◆ **Material supplied**
○ ○ ○ ○ ○ ○ ○
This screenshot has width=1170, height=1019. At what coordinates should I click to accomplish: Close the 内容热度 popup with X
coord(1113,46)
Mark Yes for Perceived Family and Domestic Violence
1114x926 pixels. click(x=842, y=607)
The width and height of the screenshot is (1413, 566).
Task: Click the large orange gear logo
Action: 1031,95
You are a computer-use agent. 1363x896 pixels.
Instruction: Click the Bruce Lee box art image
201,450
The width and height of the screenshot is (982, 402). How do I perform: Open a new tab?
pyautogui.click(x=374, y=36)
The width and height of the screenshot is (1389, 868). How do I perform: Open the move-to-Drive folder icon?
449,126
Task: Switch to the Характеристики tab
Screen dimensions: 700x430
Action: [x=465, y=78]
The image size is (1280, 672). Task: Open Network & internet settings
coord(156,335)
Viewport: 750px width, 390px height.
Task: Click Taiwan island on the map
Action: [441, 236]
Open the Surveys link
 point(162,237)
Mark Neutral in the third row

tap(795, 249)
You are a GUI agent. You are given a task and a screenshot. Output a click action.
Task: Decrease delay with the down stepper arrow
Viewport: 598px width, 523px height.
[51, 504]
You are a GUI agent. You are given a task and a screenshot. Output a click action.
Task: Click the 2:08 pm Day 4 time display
○ ○ ○ ○ ○ ○ ○
◆ **Work task**
Everything from the line containing "Viewport: 598px width, 523px height." to the end of the records must be written out exactly; include both of those lines and no others.

◆ **Result of this exercise**
Viewport: 598px width, 523px height.
[51, 504]
You are a GUI agent. You are given a task and a screenshot. Output a click action.
Task: Click the 2:08 pm Day 4 time display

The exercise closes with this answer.